= His Majesty's Australian Ship =

Ship prefix

His Majesty's Australian Ship (HMAS) (or Her Majesty's Australian Ship when the monarch is female) is a ship prefix used for commissioned units of the Royal Australian Navy (RAN). This prefix is derived from HMS (Her/His Majesty's Ship), the prefix used by the Royal Navy of the United Kingdom, and can be equally applied to warships and shore bases (as Australia follows the British tradition of referring to naval establishments as stone frigates).

By the early 21st century, especially when RAN vessels were deployed as part of international coalitions, an unofficial, alternative prefix was sometimes used: "Australian navy ship" (which was not abbreviated). This was typically used in communications at sea with other navies or merchant vessels. This avoided any confusion that may have resulted from RAN ("HMAS") vessels serving alongside British RN ("HMS") vessels and/or those of other Commonwealth navies.

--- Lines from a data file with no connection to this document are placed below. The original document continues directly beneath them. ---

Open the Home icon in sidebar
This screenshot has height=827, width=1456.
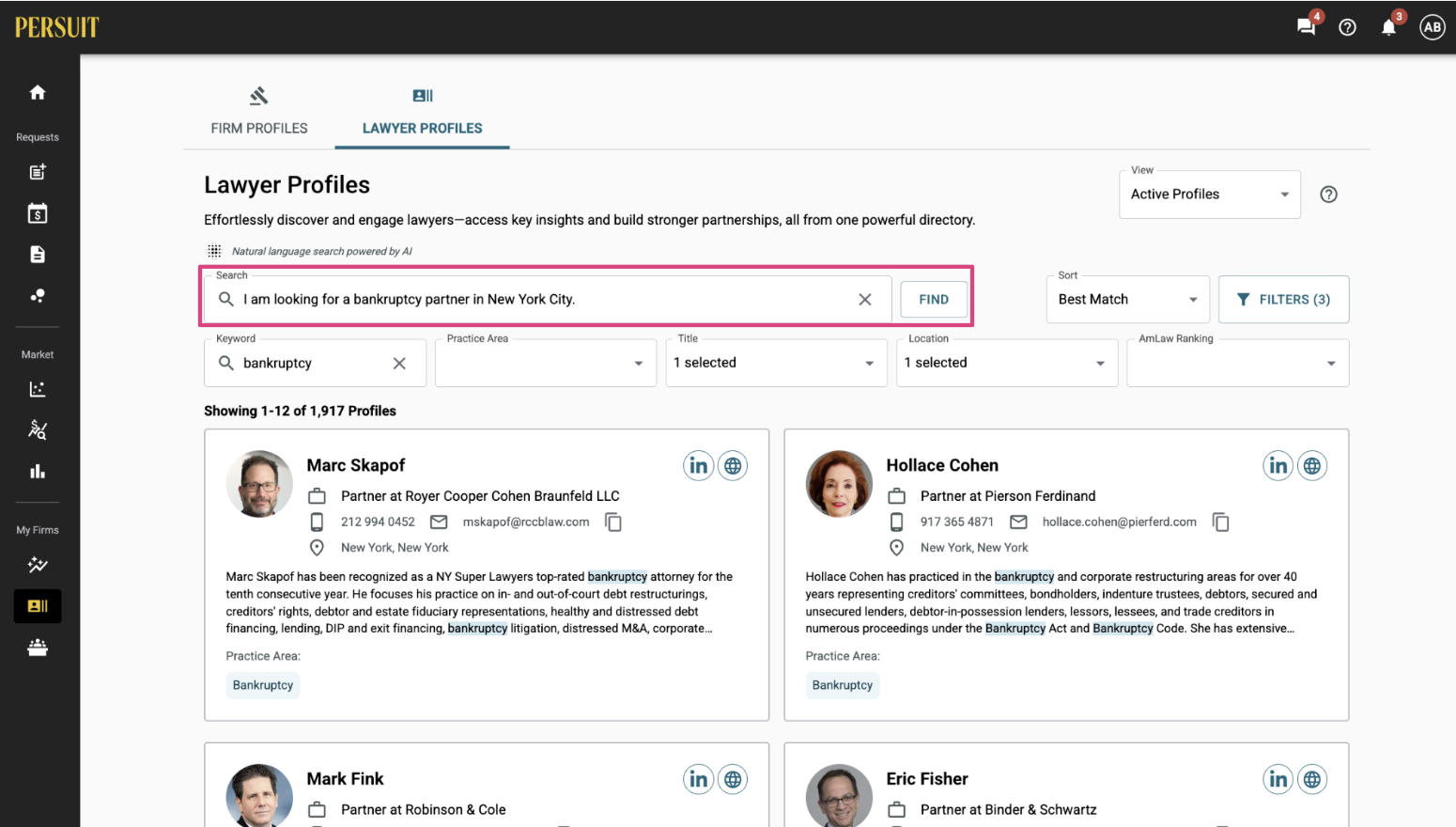pos(38,92)
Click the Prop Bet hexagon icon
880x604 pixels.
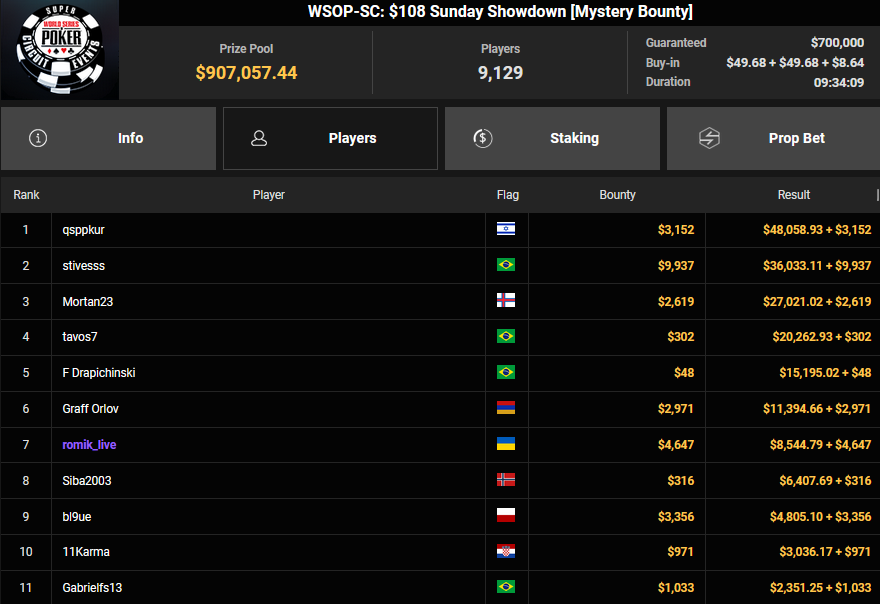(708, 138)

On 10 July 1911, King George V granted the title of Royal Australian Navy to the naval forces of Australia. At the same time, the prefix and acronym were approved for use in identifying units commissioned into the RAN. The prefix had been used prior to formal approval, with the torpedo-boat destroyer commissioned with the HMAS prefix on 1 March 1911.

The prefix now refers to the monarch of Australia, who is also the King or Queen of the United Kingdom.